Though Cristo Rey is made up of people from a number of Spanish-speaking countries across the Caribbean, Latin America and South America, George says, still the Puerto Rican influence is strong.
“Puerto Ricans have developed a very joyful celebration” surrounding Epiphany, he says. “Christmas in Puerto Rico begins on the day after Thanksgiving, and it’s celebrated straight through Epiphany.”
In the Puerto Rican tradition, Epiphany is also known as “El Dia de Los Reyes” or Three Kings Day.
George explains, “We use what we call the Campesina Jibaro liturgy” — a Lutheran liturgy done to Puerto Rican music. The service also “involves a lot of Caribbean instruments” like the “guiro” — a hollow gourd with grooves on the side that produce a scratchy, washboard-like sound when the “palitos,” or sticks, are run across them.
They also use the guitar and maracas to play “traditional Lutheran songs with Caribbean rhythm and flavor,” George says. “It sounds outstanding.”

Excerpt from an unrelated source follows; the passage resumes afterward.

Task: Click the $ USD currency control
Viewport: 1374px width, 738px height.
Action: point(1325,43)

Also in keeping with El Dia de Los Reyes tradition, many members of Cristo Rey give gifts on Epiphany rather than Christmas.

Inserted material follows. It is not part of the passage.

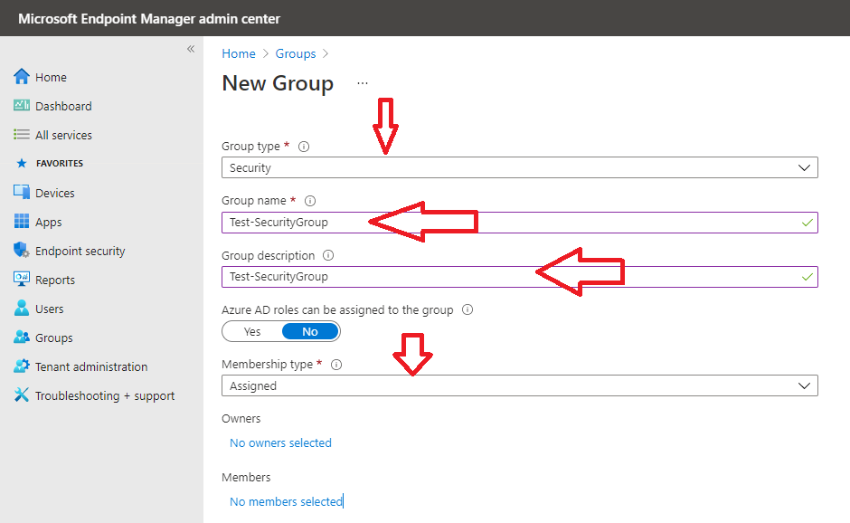Image resolution: width=850 pixels, height=523 pixels.
Task: Select No on Azure AD roles toggle
Action: [310, 331]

“We’re bi-cultural in a sense. Some people do give gifts for both,” George shares. But “the tradition has been that gift-giving is done on Three Kings Day. The tradition is that kids put shoeboxes under their beds with a little hay (the hay was for the wise men’s camels), and a small gift was left in the box.”
At the Epiphany service this year, children will receive a small goodie bag filled with coloring books, crayons and candies. The service will be open to the community, so that all children may come and receive a gift.
“Through the entire island of Puerto Rico and a lot of Puerto Ricans in [the U.S.], it’s very special,” George says of the holiday. “It’s meaningful for a lot of people. It also takes the pressure off the Christmas atmosphere that we’ve created in the United States that really robs the season of its meaning.”